20 The kohen is to wave them with the bread of the firstfruits as a wave offering before Adonai, with the two lambs. They should be holy to Adonai for the kohen.
21 You are to make a proclamation on the same day that there is to be a holy convocation, and you shall do no regular work. This is a statute forever in all your dwellings throughout your generations.

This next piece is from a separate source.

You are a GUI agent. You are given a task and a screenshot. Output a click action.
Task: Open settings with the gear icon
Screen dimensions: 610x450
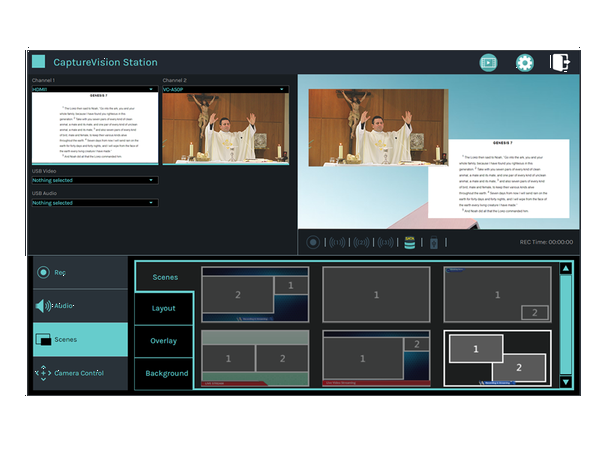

22 “Now when you reap the harvest of your land, you are not to reap to the furthest corners of your field or gather the gleanings of your harvest. Rather you are to leave them for the poor and for the outsider. I am Adonai your God.

REFLECT

Why should we count the Omer?  This Jewish holiday is planted in the calendar between Passover and the Fall Festivals for a very specific reason: all Israel was to rejoice over the harvest of the good things God had given them in the Land He had promised to their forefathers.  It is a time of celebration for the year’s harvest and recounting God’s past faithfulness.  Along with thanking the Lord for the first fruits of the harvest, the people were to take care to remember the poor and the foreigner among them.  When God provides us with abundance, we must take care to remember to show compassion to others.  James 1:27 reflects this: “Pure and undefiled religion before our God and Father is this: to care for orphans and widows in their distress, and to keep oneself unstained by the world”.  The Father wants us to be a blessing to those who are in need. When we do this, we are honoring God and truly aligning ourselves with the desire of His heart: to care and provide for others just as He does for us.